Latté Archives

Cover Art

March 2010 Issue

Dino Valls

As one of the Spanish representatives of the vanguard of figurative art, Valls’ work displays the strong influence of past masters and their studies of the human form. In the early ’90s, Valls began studying the use of egg tempera, adapting and customizing the techniques of Italian and Flemish masters from the fifteenth to seventeenth centuries to create new works in combinations of tempera and oil. His paintings elaborate and expand upon the methods of past masters, employing formal figurative techniques as the medium through which to explore the human psyche in a conceptual framework laden with profound psychological weight and symbolism.

November 2009 Issue

Beth Robinson

What are these strange creatures?
Beth Robinson’s dolls are misproportioned, strangely dressed, and they have a story and character uniquely their own. Each doll is entirely hand made using polymer clays, vintage fabrics, acrylic paint, and sometimes real human hair or teeth. Each piece is one of a kind. No molds are used. No piece manufactured.
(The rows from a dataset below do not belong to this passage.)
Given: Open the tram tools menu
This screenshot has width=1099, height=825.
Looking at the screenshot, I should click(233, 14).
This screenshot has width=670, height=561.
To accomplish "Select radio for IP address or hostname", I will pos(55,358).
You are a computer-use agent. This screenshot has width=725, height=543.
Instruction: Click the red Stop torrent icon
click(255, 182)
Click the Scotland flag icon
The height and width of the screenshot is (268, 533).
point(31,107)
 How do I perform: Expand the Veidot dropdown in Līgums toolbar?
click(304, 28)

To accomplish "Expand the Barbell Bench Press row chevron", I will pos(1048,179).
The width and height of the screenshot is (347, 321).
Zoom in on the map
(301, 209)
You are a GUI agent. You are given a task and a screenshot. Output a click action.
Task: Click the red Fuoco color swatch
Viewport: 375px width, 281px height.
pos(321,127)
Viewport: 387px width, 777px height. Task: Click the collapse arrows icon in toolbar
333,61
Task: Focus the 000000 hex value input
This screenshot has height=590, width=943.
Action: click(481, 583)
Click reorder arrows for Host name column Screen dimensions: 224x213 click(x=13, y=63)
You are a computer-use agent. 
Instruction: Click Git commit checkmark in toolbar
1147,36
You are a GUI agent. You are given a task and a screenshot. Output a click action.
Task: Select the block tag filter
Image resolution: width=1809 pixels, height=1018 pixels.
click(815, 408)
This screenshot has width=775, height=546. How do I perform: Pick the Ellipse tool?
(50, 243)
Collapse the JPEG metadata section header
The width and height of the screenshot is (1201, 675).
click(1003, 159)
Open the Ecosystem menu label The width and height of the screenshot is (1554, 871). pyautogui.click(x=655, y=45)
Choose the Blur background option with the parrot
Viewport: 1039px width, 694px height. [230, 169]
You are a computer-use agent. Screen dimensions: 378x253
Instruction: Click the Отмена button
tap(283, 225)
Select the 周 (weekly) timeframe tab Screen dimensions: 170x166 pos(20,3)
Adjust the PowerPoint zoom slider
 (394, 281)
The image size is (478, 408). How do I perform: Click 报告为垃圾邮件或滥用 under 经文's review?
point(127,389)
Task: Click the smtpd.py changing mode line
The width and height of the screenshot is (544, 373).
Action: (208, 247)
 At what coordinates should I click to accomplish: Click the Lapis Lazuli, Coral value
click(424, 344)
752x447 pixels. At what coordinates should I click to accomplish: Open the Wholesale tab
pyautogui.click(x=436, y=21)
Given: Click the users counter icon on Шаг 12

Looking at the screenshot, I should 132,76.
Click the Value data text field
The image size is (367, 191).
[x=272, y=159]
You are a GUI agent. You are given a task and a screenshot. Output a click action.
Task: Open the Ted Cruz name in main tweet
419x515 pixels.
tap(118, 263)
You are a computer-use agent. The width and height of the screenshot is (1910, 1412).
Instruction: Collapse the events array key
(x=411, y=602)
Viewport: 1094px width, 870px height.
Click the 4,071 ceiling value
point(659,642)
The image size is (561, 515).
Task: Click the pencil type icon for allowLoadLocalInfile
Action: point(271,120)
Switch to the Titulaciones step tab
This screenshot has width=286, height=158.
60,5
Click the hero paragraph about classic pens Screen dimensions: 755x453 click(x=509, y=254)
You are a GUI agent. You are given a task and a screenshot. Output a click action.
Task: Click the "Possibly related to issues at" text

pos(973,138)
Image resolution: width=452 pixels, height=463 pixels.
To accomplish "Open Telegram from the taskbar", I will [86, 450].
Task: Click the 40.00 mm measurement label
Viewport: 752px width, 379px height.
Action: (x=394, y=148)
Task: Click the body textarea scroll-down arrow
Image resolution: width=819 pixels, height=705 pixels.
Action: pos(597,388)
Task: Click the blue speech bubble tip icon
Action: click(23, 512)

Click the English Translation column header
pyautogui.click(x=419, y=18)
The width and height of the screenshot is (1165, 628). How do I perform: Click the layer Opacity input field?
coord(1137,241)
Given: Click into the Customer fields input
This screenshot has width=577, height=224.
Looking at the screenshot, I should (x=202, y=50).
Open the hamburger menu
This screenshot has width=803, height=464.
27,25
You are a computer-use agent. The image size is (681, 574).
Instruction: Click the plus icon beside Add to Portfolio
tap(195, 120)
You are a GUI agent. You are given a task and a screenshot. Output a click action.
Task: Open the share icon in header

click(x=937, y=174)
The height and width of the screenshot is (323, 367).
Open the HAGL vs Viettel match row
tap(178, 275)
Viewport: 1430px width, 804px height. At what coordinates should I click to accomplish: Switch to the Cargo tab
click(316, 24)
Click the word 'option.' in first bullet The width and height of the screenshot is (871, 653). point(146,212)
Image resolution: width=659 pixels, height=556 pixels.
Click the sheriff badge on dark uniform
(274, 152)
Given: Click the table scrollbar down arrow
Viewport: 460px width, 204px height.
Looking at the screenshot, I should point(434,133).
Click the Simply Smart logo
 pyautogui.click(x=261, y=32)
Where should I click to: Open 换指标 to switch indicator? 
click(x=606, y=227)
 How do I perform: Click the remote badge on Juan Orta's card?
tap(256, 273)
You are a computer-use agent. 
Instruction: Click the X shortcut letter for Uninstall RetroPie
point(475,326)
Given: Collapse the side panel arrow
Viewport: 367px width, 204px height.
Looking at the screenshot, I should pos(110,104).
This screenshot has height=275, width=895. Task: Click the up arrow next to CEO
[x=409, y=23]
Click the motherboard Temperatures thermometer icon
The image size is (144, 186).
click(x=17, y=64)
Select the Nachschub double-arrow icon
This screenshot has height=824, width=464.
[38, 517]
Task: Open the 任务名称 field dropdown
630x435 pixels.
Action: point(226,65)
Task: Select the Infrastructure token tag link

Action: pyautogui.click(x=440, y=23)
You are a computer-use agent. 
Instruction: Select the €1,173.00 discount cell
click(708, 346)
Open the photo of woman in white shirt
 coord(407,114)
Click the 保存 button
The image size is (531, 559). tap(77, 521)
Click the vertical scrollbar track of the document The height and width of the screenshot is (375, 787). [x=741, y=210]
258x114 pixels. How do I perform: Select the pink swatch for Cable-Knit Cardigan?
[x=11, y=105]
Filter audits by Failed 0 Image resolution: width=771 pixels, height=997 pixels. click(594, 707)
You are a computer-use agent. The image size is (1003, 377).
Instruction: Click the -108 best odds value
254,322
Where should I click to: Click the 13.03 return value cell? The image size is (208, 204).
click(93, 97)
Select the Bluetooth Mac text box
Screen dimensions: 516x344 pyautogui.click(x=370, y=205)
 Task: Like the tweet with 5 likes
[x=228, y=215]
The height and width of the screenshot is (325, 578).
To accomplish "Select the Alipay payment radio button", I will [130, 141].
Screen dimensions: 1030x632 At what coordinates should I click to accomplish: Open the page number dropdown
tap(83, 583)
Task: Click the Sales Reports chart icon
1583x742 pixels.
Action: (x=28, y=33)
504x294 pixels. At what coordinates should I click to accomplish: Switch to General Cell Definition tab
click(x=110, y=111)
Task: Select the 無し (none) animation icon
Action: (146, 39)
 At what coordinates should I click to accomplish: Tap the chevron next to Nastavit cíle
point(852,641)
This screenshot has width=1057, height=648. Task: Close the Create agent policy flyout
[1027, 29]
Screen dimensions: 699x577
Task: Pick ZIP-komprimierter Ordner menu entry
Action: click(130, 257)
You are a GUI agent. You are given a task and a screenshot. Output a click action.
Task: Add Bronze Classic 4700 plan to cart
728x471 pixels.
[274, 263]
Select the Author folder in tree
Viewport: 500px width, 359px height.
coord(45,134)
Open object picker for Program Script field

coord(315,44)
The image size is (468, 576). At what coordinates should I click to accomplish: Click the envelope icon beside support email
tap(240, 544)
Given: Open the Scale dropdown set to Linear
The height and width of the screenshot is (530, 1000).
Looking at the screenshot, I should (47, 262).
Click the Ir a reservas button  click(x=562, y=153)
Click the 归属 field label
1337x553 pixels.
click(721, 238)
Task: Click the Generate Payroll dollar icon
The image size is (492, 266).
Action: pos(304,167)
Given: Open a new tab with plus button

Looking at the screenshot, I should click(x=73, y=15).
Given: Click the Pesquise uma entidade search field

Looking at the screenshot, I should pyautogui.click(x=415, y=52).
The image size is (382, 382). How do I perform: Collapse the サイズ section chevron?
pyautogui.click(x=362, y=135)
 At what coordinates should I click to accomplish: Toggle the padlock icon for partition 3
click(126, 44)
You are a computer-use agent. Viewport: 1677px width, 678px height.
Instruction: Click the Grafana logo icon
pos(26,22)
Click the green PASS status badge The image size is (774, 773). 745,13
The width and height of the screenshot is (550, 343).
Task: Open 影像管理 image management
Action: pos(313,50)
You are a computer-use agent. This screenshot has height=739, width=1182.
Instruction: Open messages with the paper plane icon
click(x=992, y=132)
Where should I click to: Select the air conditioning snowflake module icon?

Robinson’s dolls have appeared in galleries throughout the USA as well as in Europe, and have been featured in the magazines Art Doll Quarterly, SPIN, Stuff, Maxim, and Rue Morgue, among others.

June 2009 Issue

Carl Gopal

Carl Gopal is a painter and writer working in acrylic, mixed media and photography. His self-taught technique often involves months of research, reflection and experimentation before touching a canvas. Almost all his work in some way explores Consciousness.

March 2009 Issue

Brian Booker

Brian Booker’s assemblages are often situated in collaged wooden boxes, in which blocks of clear resin–containing preserved biological specimens, glass vials, antique texts, cloth, and other items–are mounted. He is interested in the Wunderkammer or cabinet of curiosities as a genre with both plastic and literary possibilities.

November 2008 Issue

Lynn Saville

Lynn Saville specializes in photographing both cities and rural settings at twilight and dawn, or as she describes it, “the boundary times between night and day.”